The need for parallel processing arises from the existence of time consuming applications in different areas, such as weather forecasting, nuclear fusion simulations, DNA and protein analysis, computational fluid dynamics, etc. Parallel processing comprises algorithms, computer architecture, parallel programming and performance analysis. In optimizing the performance of scientific and engineering sequential programs, the most gain comes from optimizing nested loops or recursive procedures, where major chunks of computation are performed repeatedly. Nested loops without dependencies are called DOALL, while those with dependencies are called DOACROSS loops. Parallelizing DOACROSS loops is much more challenging than parallelizing DOALL loops, because the existing dependencies between iterations of the loop nest much be satisfied. The challenges that must be addressed for the parallelization of time consuming applications are: minimizing the total execution time, minimizing the communication time between the processors (especially in the case of DOACROSS loops), load balancing the computational load among the processors, dealing with and recovering from failures that may occur either in the program or the system, meeting deadlines, or a combination of these. This doctoral dissertation focuses on parallelizing applications that contain nested DOACROSS loops, while trying to address some of the aforementioned challenges. In particular, it proposes and presents four static methods and three dynamic methods for scheduling nested DOACROSS loops on various architectures.
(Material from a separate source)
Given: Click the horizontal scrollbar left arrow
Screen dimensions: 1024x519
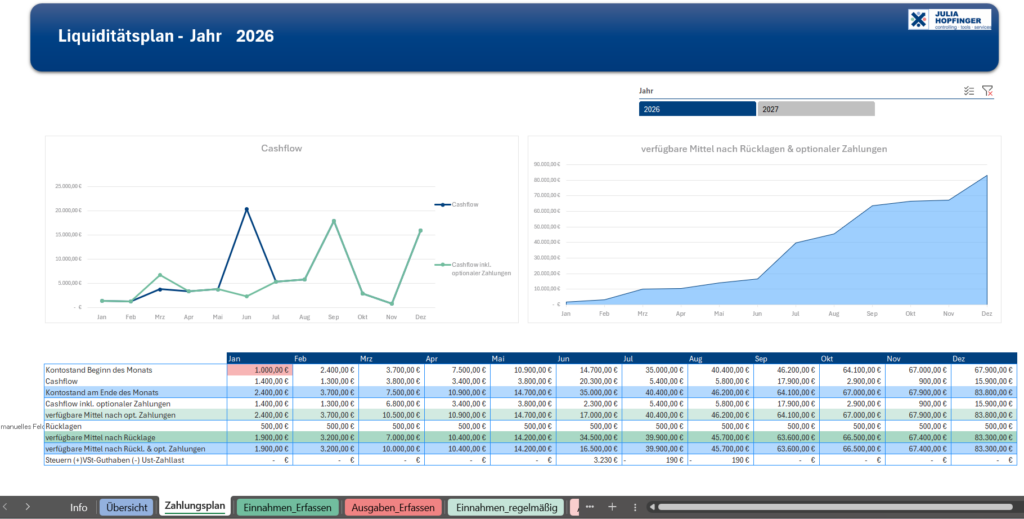Looking at the screenshot, I should pyautogui.click(x=653, y=507).
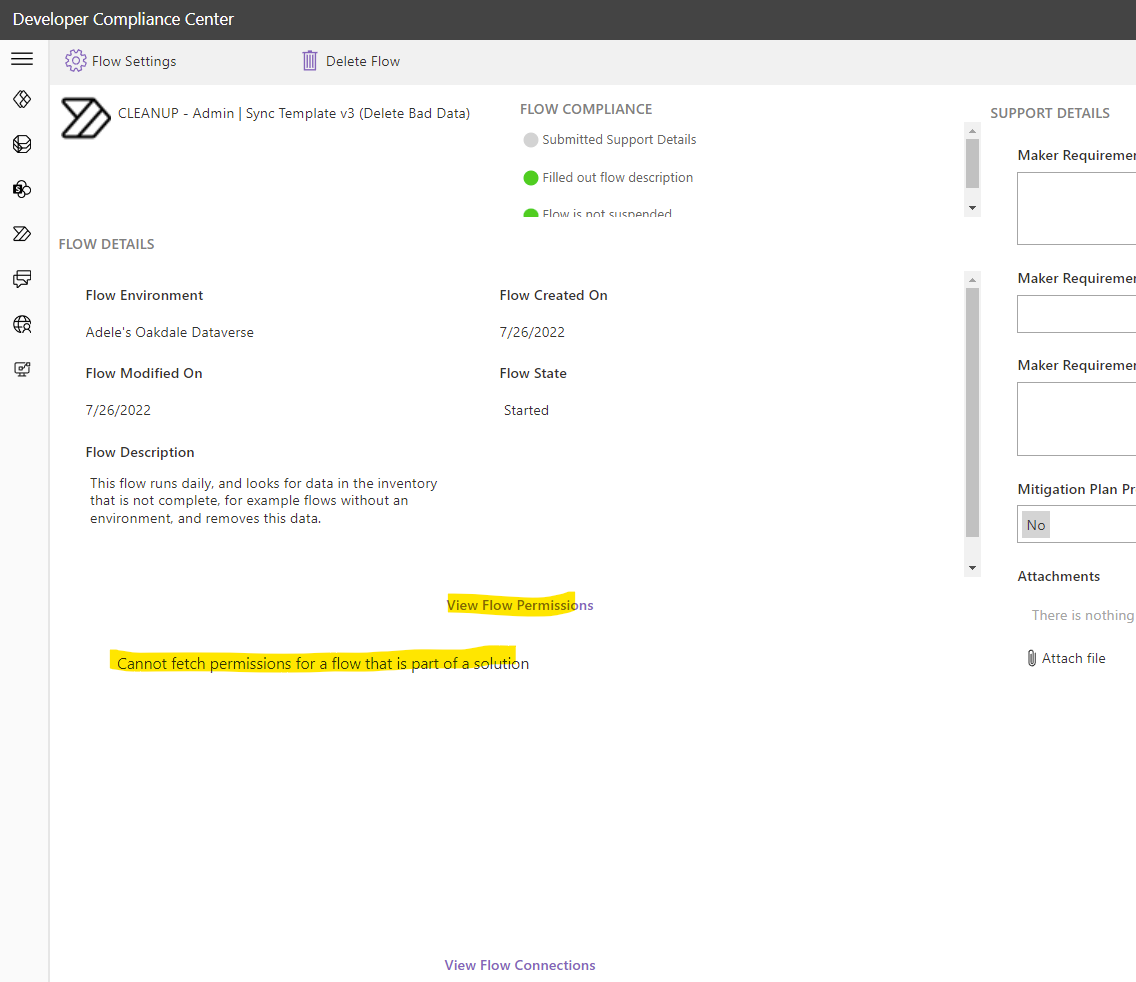
Task: Open the Power Automate flow icon in the sidebar
Action: (22, 233)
The static scheduling methods were devised for homogeneous systems, while the dynamic scheduling methods were devised for heterogeneous systems or systems with rapidly vary- ing loads. One of the dynamic approaches was bibliographically the first attempt towards the parallelization of nested DOACROSS loops using a coarse grain approach and dynamic scheduling, on heterogeneous systems. The proposed algorithms were implemented, verified and evaluated through extensive experiments on various computer systems architectures.